#### Excerpted text

Thank God You're Here is an Australian television improvised comedy program created by Working Dog Productions, which premiered on Network Ten on 5 April 2006, and aired for the first three seasons and on Seven for the fourth season.

Each episode involves performers walking through a door into an unknown situation, greeted by the line "Thank God you're here!". They then had to improvise their way through the scene. At the end of each episode a winner was announced. It was the most successful new show in Australia of 2006, attracting an average of 1.7 million viewers after the first few episodes.

The show is hosted by Shane Bourne, and is judged by Tom Gleisner.  The format was sold for recreation in a number of countries.

Synopsis
Each contestant is dressed in appropriate costume, has some brief banter with the host, and is then invited to "walk through the blue door" onto a hidden set. They are greeted by the ensemble cast, in character, with the line "Thank God you're here!", and must then attempt to improvise their role in the scene. Typically they will be asked in-character questions by the ensemble cast and challenged to provide information about the scene, including the names of characters or objects.

At least twice during each episode (to cover set-up and costuming for the live audience), footage is shown of each of the four participants performing a challenge, often on location, which was filmed earlier in the week. These include a commentary booth where the contestants have to comment on an unfamiliar subject, an office where they are being interviewed or interrogated (by police, customs officials, etc.), showing customers things for sale (cars, boats, pianos, houses, etc.), or advertisements (e.g. slimming products, housing developments, etc.). The other characters in these scenes are generally played by members of the ensemble cast. The third series also introduced an additional segment in which Gleisner highlights a "real life" Thank God You're Here-style situation, such as the infamous Guy Goma BBC interview and frequently, that of politicians forced to improvise answers under pressure. The fourth season introduced a different segment, where Gleisner points out that he believes an Australian cricket player is able to endorse anything, and presents a falsified advertisement where a retired Australian cricketer (Damien Fleming) attempts to endorse an also falsified company of a completely random field (such as a French restaurant or sewage processing plant). Running gags in these segments include the cricketer comparing selecting such a company with his medium pace bowling, the use of "jargon" which actually is completely made-up, comparing the reliability (or other value) with his own bowling style, and a man named "Steve" who is called upon to agree with this previous statement ("bit like my bowling, eh, Steve?")

########
#### Given entries

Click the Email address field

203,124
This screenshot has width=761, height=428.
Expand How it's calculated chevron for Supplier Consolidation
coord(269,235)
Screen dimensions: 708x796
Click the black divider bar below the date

########
#### Given entries

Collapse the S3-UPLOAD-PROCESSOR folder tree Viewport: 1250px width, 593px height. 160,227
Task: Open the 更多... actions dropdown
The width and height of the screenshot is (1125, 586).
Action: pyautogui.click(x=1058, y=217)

########

▶ Tasks:
1 – Write out, word for word, the entries running from the one containing "Click the Email address field" through the one containing "Click the black divider bar below the date", both of those included.
2 – Carry the passage about the comedy program Thank God You're Here forward from its final sentence.

▶ Answers to the exercises:
1 –
Click the Email address field

203,124
This screenshot has width=761, height=428.
Expand How it's calculated chevron for Supplier Consolidation
coord(269,235)
Screen dimensions: 708x796
Click the black divider bar below the date

2 –
Finally, when all the contestants have played in a scene by themselves, all four enter a final scene together for the "all-in group challenge". At the end of the show, the judge declares a winner; this choice is entirely at the judge's discretion, and is largely arbitrary. Honorable and dishonorable mentions are also given, usually to contestants who do not win so that the judge can comment on their performances. The winner receives a trophy in the shape of the programme's blue door logo.

There are variations on the standard setup: occasionally the greeting will be slightly changed to better suit the setting (e.g. "Thank the gods you're here!" for a scene featuring Vikings or "Thank God you're alive" in a scene featuring a car accident), and often an alternative entrance will be built into the set. These are often used for comic effect, as in the aforementioned car accident scenario where the contestant (Matthew Newton) climbed through the back of the set and emerged from the door of a wrecked car embedded in the wall of a second-storey flat.

Ensemble cast
Although their parts are thoroughly scripted, the actors who interact with the guest stars in each scenario are drawn from an ensemble of experienced improvisational actors.

Improvisation experience is preferred so that the cast can react appropriately and immediately to the improvisations of the guest stars, though in most cases this improvisation is limited. This ensemble is also used in many of the mid-week assignments, fulfilling the roles of customers or members of the public with whom the guests must interact in a real-life setting.

The following are regular ensemble cast members who have appeared on the show.

 Andrew Bayly (Series 1 (Episode 2)–4)
 Ben Anderson (Series 2–4)
 Daniel Cordeaux
 Ed Kavalee
 Heidi Arena
 Isabella Dunwill (Series 2)
 Nicola Parry
 Rebekah Foord (Series 1 (Episode 3)–3 (Episode 1))
 Roz Hammond (Series 3–4)
 Simon Dowling (Series 1 (Episode 3)–4)
 Simon Russell (Series 2–4)

Several special guests have also appeared, either playing themselves or as part of the ensemble cast for a scene. Special guests have included Damien Fleming (Series 4), Dan O'Connor, Natalie Bassingthwaighte, Kate Ceberano, Alan Fletcher, Kimberley Davies, Matt Welsh, Mark Holden, Simon Burke, Greg Evans, Nikki Webster, Mick Molloy and The Veronicas. Other guests including Jane Hall, Andy Lee and former Burke's Backyard host Don Burke have appeared as mock presenters in the locational challenges.

Appearances

Episodes

Show promotion
Host Shane Bourne and Judge Tom Gleisner appeared on Rove Live on 11 April 2006, to promote the show after the first episode had screened. After an interview with Rove McManus, they participated in a game McManus called Where The Bloody Hell Have You Been, a play on words of the Australian tourism campaign, "So Where The Bloody Hell Are You?". In this game they had to perform, without preparation, a situation involving a funeral, and the reading of an improvised eulogy, following exactly the same format as Thank God You're Here.

Music
The main theme is "Come Anytime" by Hoodoo Gurus. A piece used throughout the interludes of the first Season of the show is "Don't You Know Who I Am", performed by Small Mercies.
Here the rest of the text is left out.